Элизабет обняла его, он положил голову ей на плечо, и она не выпускала его из рук, пока его дыхание не стало размеренным; тогда она встала, накрыла его одеялом, поцеловала в лоб и сказала их традиционную прощальную фразу – но не «спокойной ночи», не «сладких снов» и не что-нибудь еще в этом роде. Такие пожелания, как правило, вызывали у Тоби тревогу, потому что для него ночь была пугающей и коварной. Нет, она каждый вечер прощалась с ним теми же словами, какими прощались все авторы ютуб-каналов, на которые Тоби был подписан, и это, как ни странно, его успокаивало.
– Не забудьте подписаться, – прошептала она ему на ухо.
– Не забудьте подписаться, – отозвался он, уткнувшись лицом в подушку, и его слова прозвучали невнятно.
Она закрыла дверь и прошла в спальню, где Джек уже разделся и приглушил свет. Освещение, создающее определенный настрой. Освещение, намекающее на секс. Джек купил и развесил по всей комнате специальные светодиодные лампочки, которыми можно было управлять с телефона по вайфаю. Они были разноцветные, так что он мог в течение дня менять цветовую температуру квартиры в соответствии с оттенком солнечного света: холодный голубовато-белый в полдень, кремовый после обеда, теплый янтарный ранним вечером. Столько разновидностей белого света, и все они как-то там описывались в градусах Кельвина. Для Джека это было очень важно; он говорил, что обучение фотографии развило в нем чувствительность к цветовой температуре. Но то, как он настроил лампочки в спальне на этот раз, не имело ничего общего с естественным освещением. Комната больше напоминала бордель. Квартал красных фонарей. Стриптиз-клуб. Сплошь алые, бордовые, пурпурные оттенки.

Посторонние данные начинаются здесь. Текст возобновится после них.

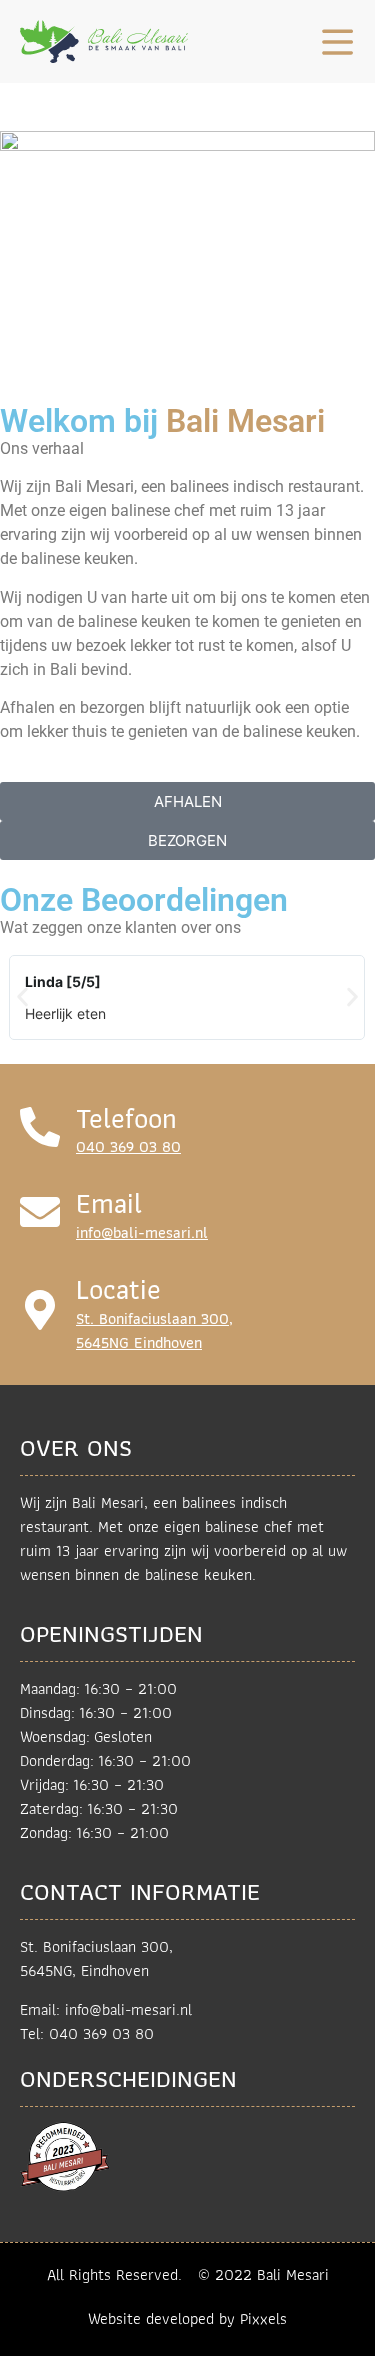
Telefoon (126, 1118)
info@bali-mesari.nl (142, 1232)
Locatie (118, 1289)
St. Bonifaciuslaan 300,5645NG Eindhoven (154, 1330)
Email (109, 1203)
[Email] (40, 1212)
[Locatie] (40, 1310)
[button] (22, 997)
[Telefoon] (40, 1127)
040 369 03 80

Джек сидел на кровати и ждал. Он снял рубашку, брюки, ботинки, носки, даже ту дурацкую оранжевую штуку на запястье, которую называл фитнес-браслетом и которую сейчас небрежно бросил на прикроватную тумбочку. На нем не было ничего, кроме трусов, и когда он повернулся, она увидела, что в руке он держит подаренный ей вибратор. Он слегка покрутил игрушкой в воздухе и сказал:
– Я подумал, может, мы…
Это заставило ее почувствовать внутри резкий толчок вины, той вины, которую она всегда испытывала, когда он был в настроении, а она – нет. Она терпеть не могла быть замотанной, задолбанной женой, которая отказывает мужу. Такая пошлость.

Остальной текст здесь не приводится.